- _Dataset records_:
▽
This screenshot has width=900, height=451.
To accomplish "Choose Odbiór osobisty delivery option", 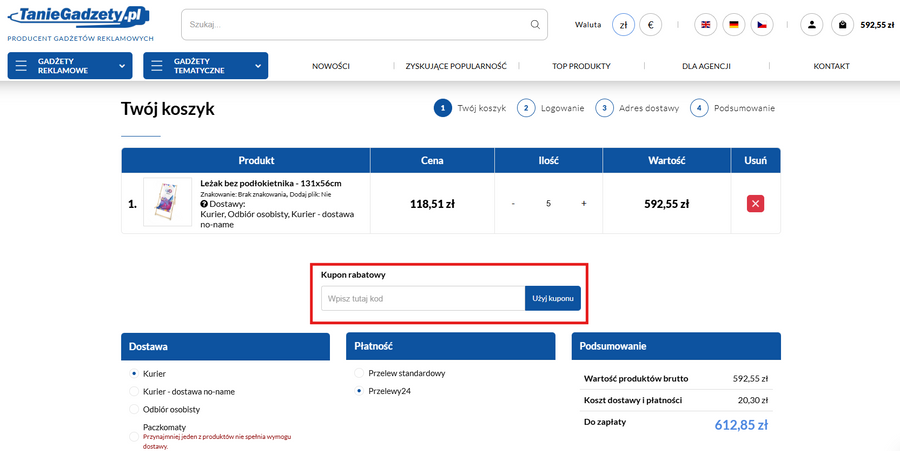I will coord(134,410).
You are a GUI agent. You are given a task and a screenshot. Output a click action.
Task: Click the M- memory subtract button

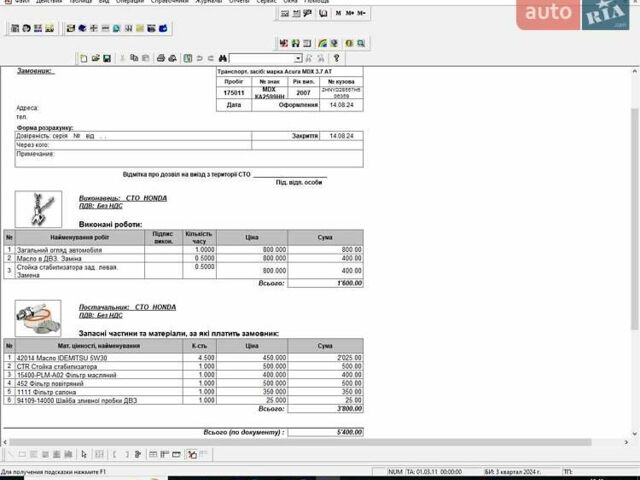[361, 14]
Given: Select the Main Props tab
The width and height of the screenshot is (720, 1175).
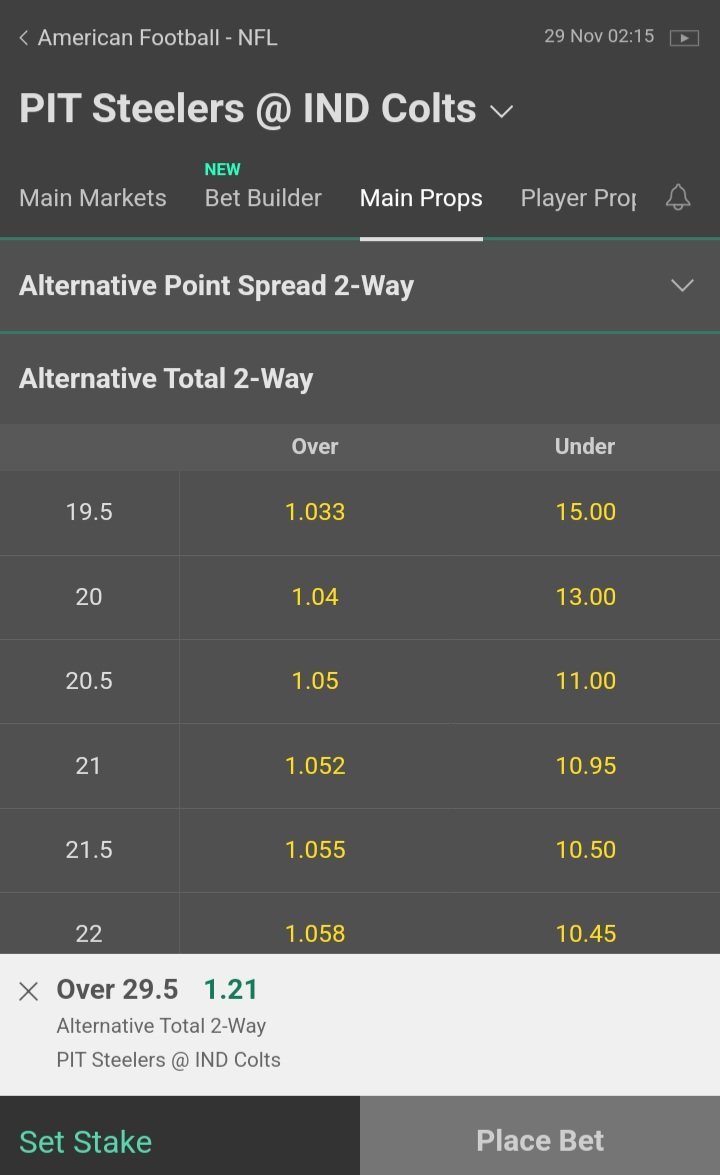Looking at the screenshot, I should coord(421,198).
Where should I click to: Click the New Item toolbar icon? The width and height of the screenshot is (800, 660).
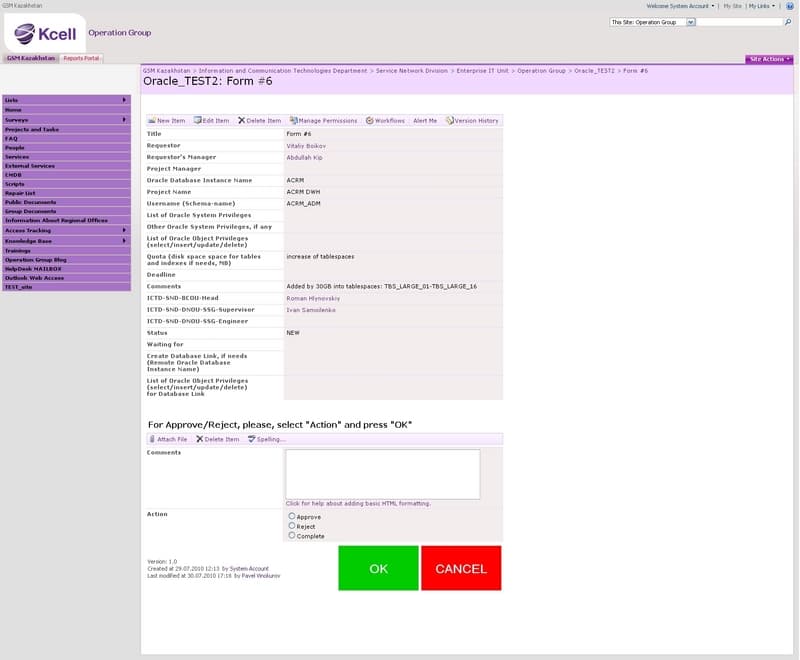(x=152, y=120)
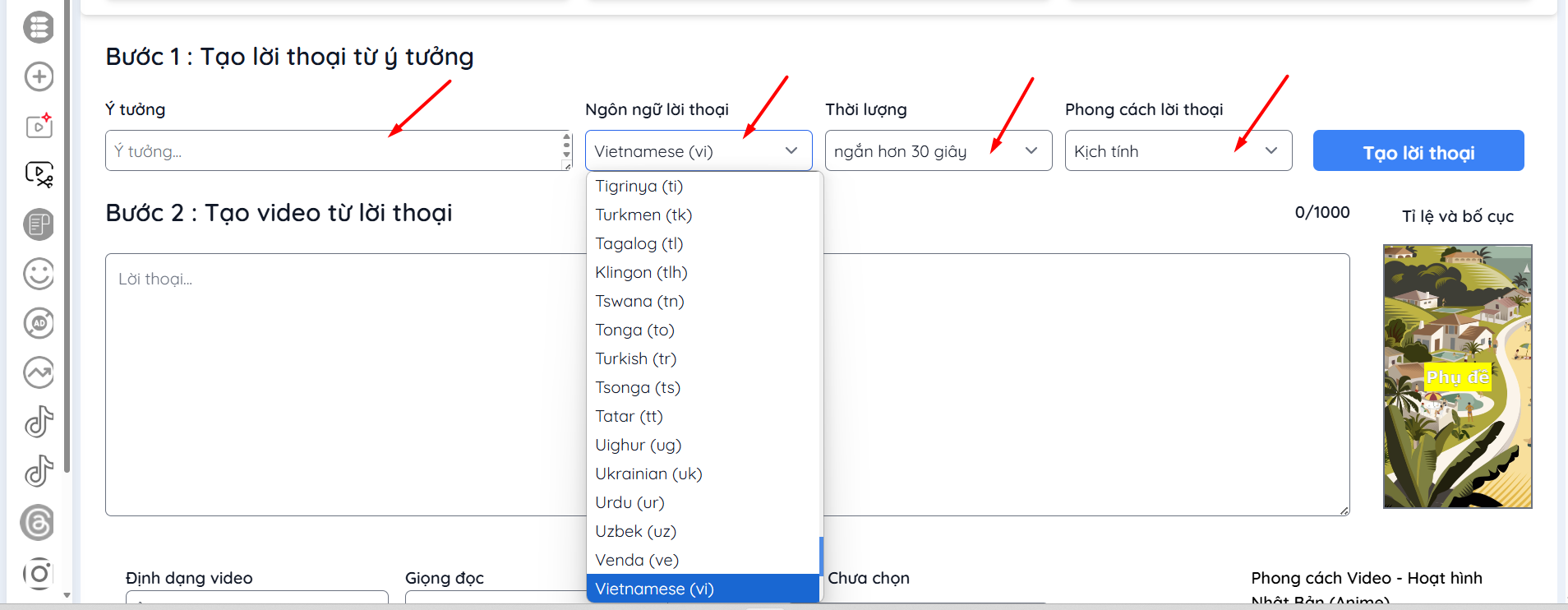
Task: Select the video scissors cut icon
Action: tap(39, 174)
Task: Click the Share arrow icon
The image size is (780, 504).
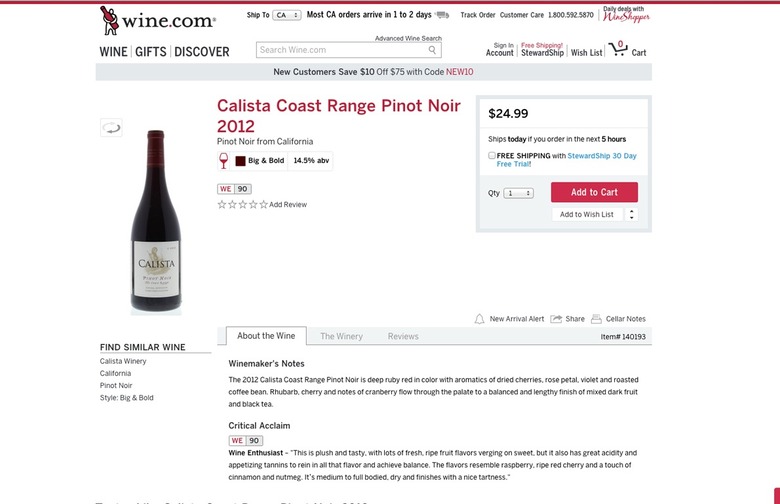Action: point(556,319)
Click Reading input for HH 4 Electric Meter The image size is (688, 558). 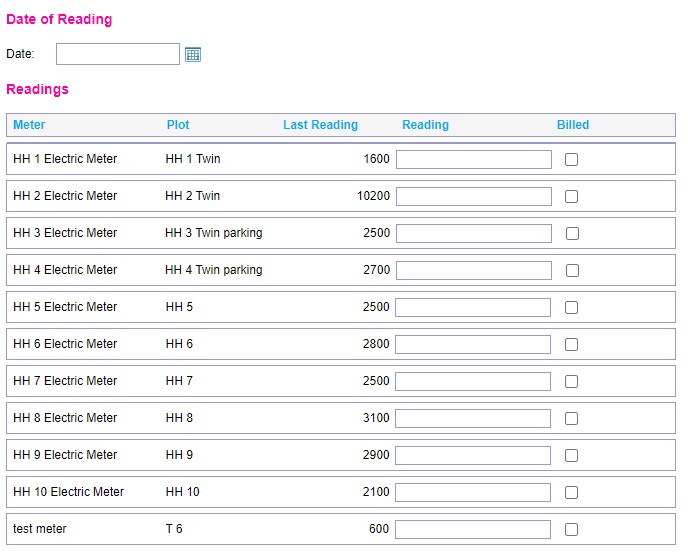473,270
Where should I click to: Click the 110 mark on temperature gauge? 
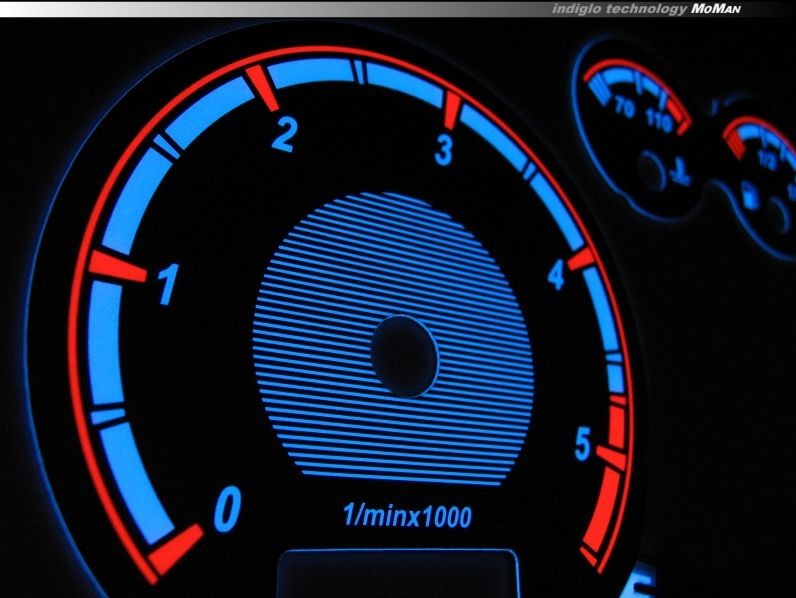click(x=660, y=124)
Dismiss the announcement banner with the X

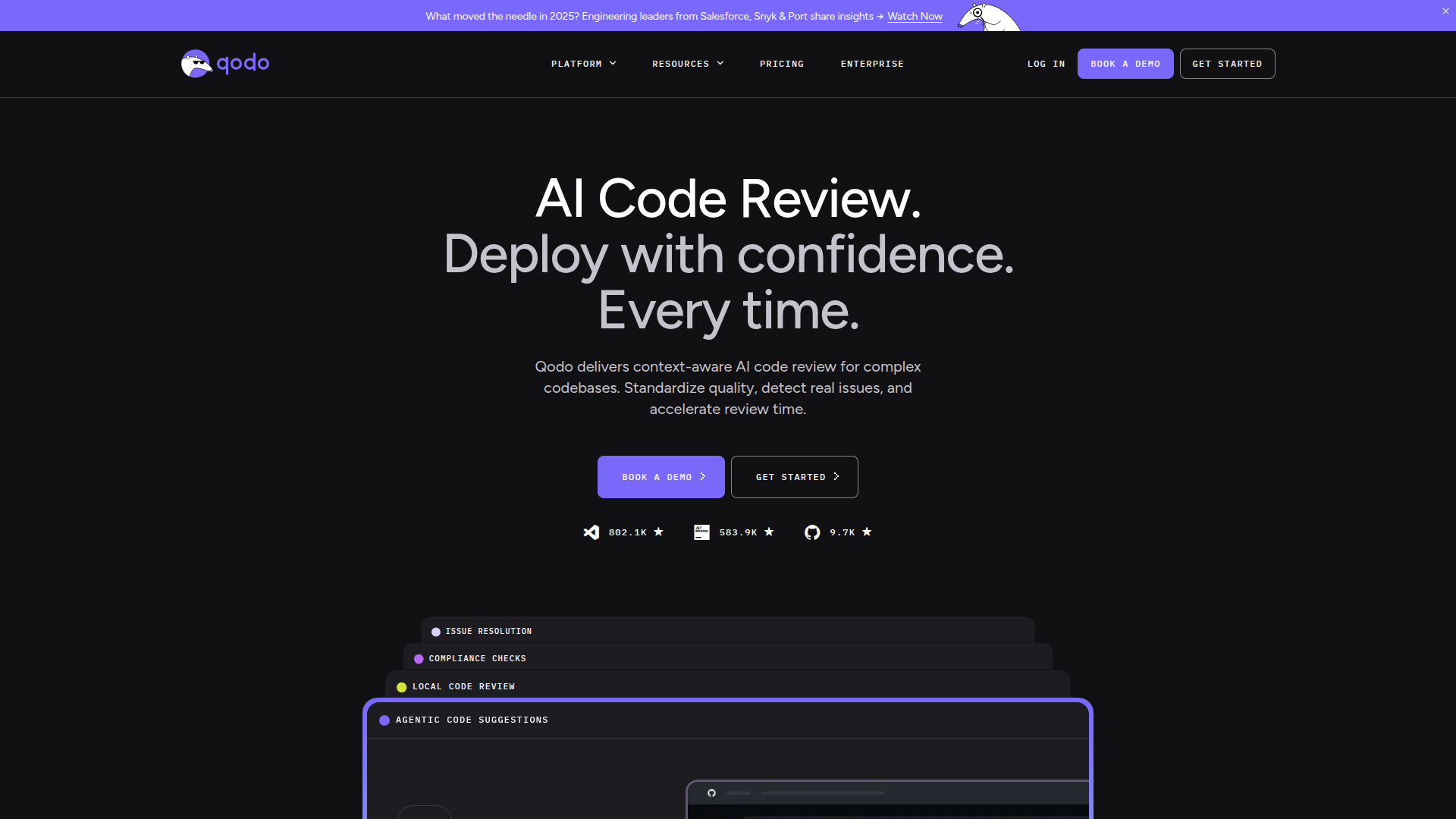click(x=1445, y=11)
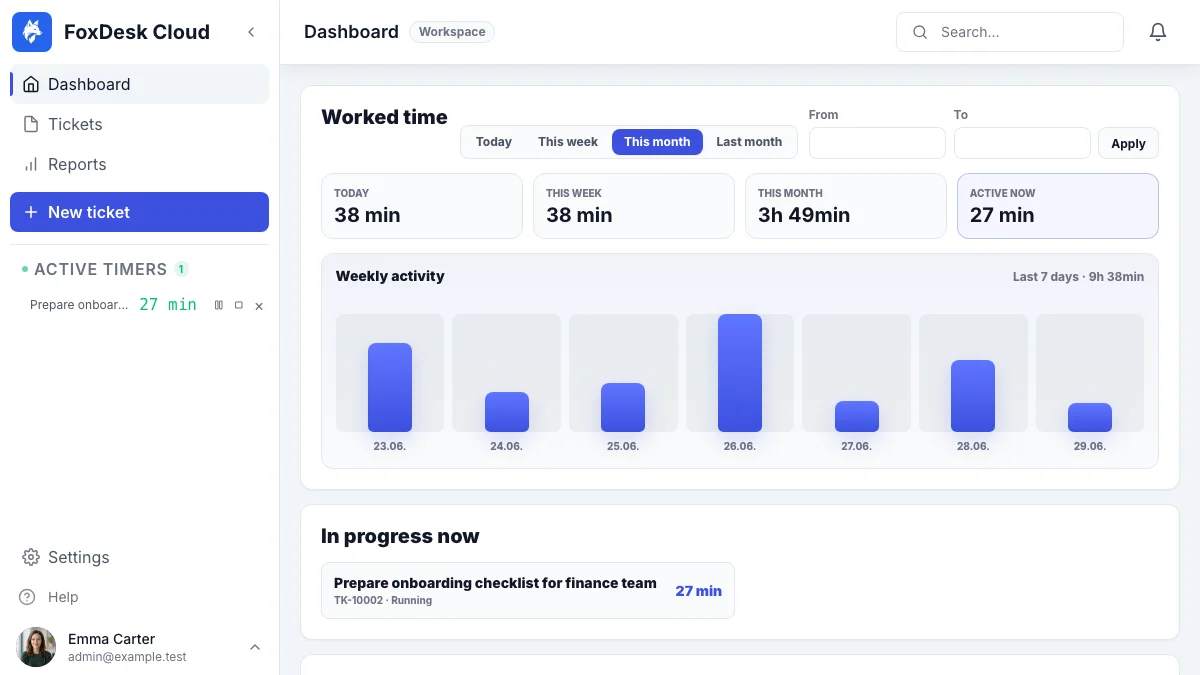Apply the custom date range
Viewport: 1200px width, 675px height.
1128,143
△
- _Task details_: From the line with "Where should I click to: Click the 110" through the end of the entries, rewrite the lines with "announcement banner" changed to "notice banner" and nothing else altered. Omit the pictures from your answer.

- _Solution to this exercise_:
Where should I click to: Click the 110 mark on temperature gauge? 
click(x=660, y=124)
Dismiss the notice banner with the X

click(x=1445, y=11)
Apply the custom date range
Viewport: 1200px width, 675px height.
1128,143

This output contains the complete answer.